What documented case reports exist of neurological toxicity after ivermectin when taken with statins?

1. What the published case series actually report

A widely cited review and case series examining serious neurological adverse events after ivermectin explicitly notes that several individual cases reported concomitant use of drugs that are substrates for CYP3A4 and P‑glycoprotein, and lists statins as one such class (identified specifically in “case 12”)—but the paper does not present detailed clinical follow‑up proving causation by statin co‑administration, and frames these reports as hypotheses that merit further study rather than definitive evidence ^{[1] [6]}.

2. Pharmacovigilance databases show signals but not causal proof

A systematic pharmacovigilance analysis searching the WHO VigiBase found clustered reports of serious neurological events after ivermectin in various settings and geographies, especially in the context of Loa loa co‑infection in Africa, but these analyses report suspected adverse event reports rather than adjudicated causal links and do not single out statin co‑use as a reproducible cause across reports in the publicly available summary ^[3].

3. Mechanistic plausibility—how statins could plausibly matter

Mechanistic commentary in the literature points to two biologic routes that make drug–drug interactions plausible: many statins and other commonly used drugs are CYP3A4 substrates and can be P‑glycoprotein substrates, and P‑glycoprotein function at the blood‑brain barrier normally limits ivermectin CNS penetration—thus inhibition or competition at these pathways could in theory increase central nervous system exposure to ivermectin and precipitate neurotoxicity ^{[1] [5]}. Narrative reviews of drug interactions note the importance of monitoring combinations that affect neurologic function, though they do not offer case‑level proof that statins have caused ivermectin encephalopathy in humans ^{[7] [8]}.
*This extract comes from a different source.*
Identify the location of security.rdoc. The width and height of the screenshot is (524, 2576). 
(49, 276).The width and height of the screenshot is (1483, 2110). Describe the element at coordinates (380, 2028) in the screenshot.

4. What the clinical case reports and series show about timing, dose, and susceptibility

Published human case reports of ivermectin neurotoxicity emphasize overdose, supratherapeutic self‑medication, or host susceptibility (e.g., ABCB1/ABCB1 nonsense mutations) as clear risk contexts; several single‑patient reports describe coma and prolonged neurologic signs after standard or supratherapeutic doses in patients with ABCB1 defects, while case series note other concomitant drugs without proof that those drugs were causal—this means statin co‑use appears as a recurring observation in sparse reports rather than as a replicated causal finding ^{[4] [9] [10]}.

5. Alternative interpretations, limits of the evidence, and reporting agendas

There are alternative explanations for the co‑occurrence of statins and neurologic events—statins themselves have been associated with reversible cognitive complaints in post‑marketing reports, and ivermectin adverse reports often occur in complex clinical contexts (polypharmacy, infections, overdose) that confound attribution ^[11]. The literature cited frames statin co‑use as a plausible confounder or interacting factor worthy of further pharmacokinetic study rather than as established proof; some reporting—especially during the COVID era—has emphasized ivermectin harms or safety depending on advocacy stance, which can skew focus away from careful causality assessment ^{[9] [3]}.

6. Bottom line for clinicians and investigators

Documented case‑level proof that statins plus ivermectin produce neurological toxicity in humans is limited to observational mentions (e.g., statin noted among co‑medications in a specific case in the Chandler review) and signal detection from pharmacovigilance systems; no robust, reproducible case series or mechanistic human study in the provided sources conclusively establishes statin–ivermectin neurotoxicity, and the literature calls for targeted pharmacokinetic, genetic (ABCB1/mdr‑1) and interaction studies to clarify risk ^{[1] [3] [5]}.